■ **Challenge A**:
Retype everything from "Prior to the date hereof, The Smithfield" down to "of Missouri LLC." in the pledge and security agreement excerpt below, including both ends.

THIRD AMENDED AND RESTATED PLEDGE AND SECURITY AGREEMENT
THIS THIRD AMENDED AND RESTATED PLEDGE AND SECURITY AGREEMENT (as it may be amended or otherwise modified from time to time, this "Security Agreement") is entered into as of April 2, 2015 by and among Smithfield Foods, Inc., a Virginia corporation (the "Company"), and the other Persons listed on the signature pages hereof (each, including the Company, a "Grantor", and collectively, the "Grantors") and Coöperatieve Centrale Raiffeisen-Boerenleenbank B.A., "Rabobank Nederland", New York Branch, in its capacity as administrative agent (the "Administrative Agent") for the Secured Parties.
PRELIMINARY STATEMENTS
Certain of the Grantors, certain of the other subsidiaries of the Company and the Administrative Agent entered into that certain Second Amended and Restated Credit Agreement dated as of June 9, 2011 (as amended, supplemented or otherwise modified prior to the date hereof, the "Existing Credit Agreement"). To secure the obligations of the Company under the Existing Credit Agreement, certain of the Grantors and certain of the other subsidiaries of the Company executed that certain Second Amended and Restated Security Agreement dated as of June 9, 2011 with the Administrative Agent (as amended, supplemented or otherwise modified prior to the date hereof, the "Prior Security Agreement").
Since the execution of the Prior Security Agreement, Farmland Foods, Inc. has merged with and into The Smithfield Packing Company, Incorporated and The Smithfield Packing Company, Incorporated is the successor in interest by merger to such party. As a result, Farmland Foods, Inc. is no longer party to the Existing Credit Agreement or the Prior Security Agreement.
Prior to the date hereof, The Smithfield Packing Company, Incorporated has changed its name to Smithfield Farmland Corp. and Premium Standard Farms, LLC has changed its name to Murphy-Brown of Missouri LLC.
Prior to the date hereof, Smithfield Farmland Sales Corp. has been joined as a subsidiary guarantor under the Existing Credit Agreement and a "grantor" under the Prior Security Agreement.
Contemporaneously with the execution hereof, the Grantors are entering into that certain Third Amended and Restated Credit Agreement dated as of the date hereof (as amended, restated or otherwise modified from time to time, the "Credit Agreement") with the Administrative Agent and the lenders party thereto which, among other things, amends and restates the Existing Credit Agreement in full.

Word and element location data:
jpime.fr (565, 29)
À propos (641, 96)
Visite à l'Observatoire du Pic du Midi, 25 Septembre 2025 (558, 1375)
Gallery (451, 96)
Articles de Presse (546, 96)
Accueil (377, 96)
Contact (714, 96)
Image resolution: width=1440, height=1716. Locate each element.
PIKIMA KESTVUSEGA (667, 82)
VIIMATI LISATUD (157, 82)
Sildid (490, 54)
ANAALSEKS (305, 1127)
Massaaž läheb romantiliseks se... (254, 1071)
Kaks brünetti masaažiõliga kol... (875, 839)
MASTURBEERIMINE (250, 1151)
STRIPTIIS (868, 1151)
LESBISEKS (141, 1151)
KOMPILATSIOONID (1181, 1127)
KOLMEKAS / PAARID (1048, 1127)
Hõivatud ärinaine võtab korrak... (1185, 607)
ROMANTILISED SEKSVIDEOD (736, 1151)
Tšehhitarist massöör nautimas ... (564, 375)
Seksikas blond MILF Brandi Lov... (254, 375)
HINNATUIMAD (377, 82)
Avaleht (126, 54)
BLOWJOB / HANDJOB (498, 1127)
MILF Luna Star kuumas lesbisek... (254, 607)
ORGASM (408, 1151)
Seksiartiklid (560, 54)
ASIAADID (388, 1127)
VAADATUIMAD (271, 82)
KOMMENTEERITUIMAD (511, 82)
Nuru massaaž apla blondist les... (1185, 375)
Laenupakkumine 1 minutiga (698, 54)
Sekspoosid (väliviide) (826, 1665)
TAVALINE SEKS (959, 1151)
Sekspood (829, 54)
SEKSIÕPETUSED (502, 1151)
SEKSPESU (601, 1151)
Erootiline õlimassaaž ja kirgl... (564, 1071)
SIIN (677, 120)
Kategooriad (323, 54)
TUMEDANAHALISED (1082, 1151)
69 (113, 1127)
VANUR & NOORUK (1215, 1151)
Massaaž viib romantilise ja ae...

■ **Challenge B**:
Echo everything in the records from the line containing "KOMMENTEERITUIMAD (511, 82)" down to the final line of the records, including both of those lines.

■ **Written solution A**:
Prior to the date hereof, The Smithfield Packing Company, Incorporated has changed its name to Smithfield Farmland Corp. and Premium Standard Farms, LLC has changed its name to Murphy-Brown of Missouri LLC.

■ **Written solution B**:
KOMMENTEERITUIMAD (511, 82)
Nuru massaaž apla blondist les... (1185, 375)
Laenupakkumine 1 minutiga (698, 54)
Sekspoosid (väliviide) (826, 1665)
TAVALINE SEKS (959, 1151)
Sekspood (829, 54)
SEKSIÕPETUSED (502, 1151)
SEKSPESU (601, 1151)
Erootiline õlimassaaž ja kirgl... (564, 1071)
SIIN (677, 120)
Kategooriad (323, 54)
TUMEDANAHALISED (1082, 1151)
69 (113, 1127)
VANUR & NOORUK (1215, 1151)
Massaaž viib romantilise ja ae...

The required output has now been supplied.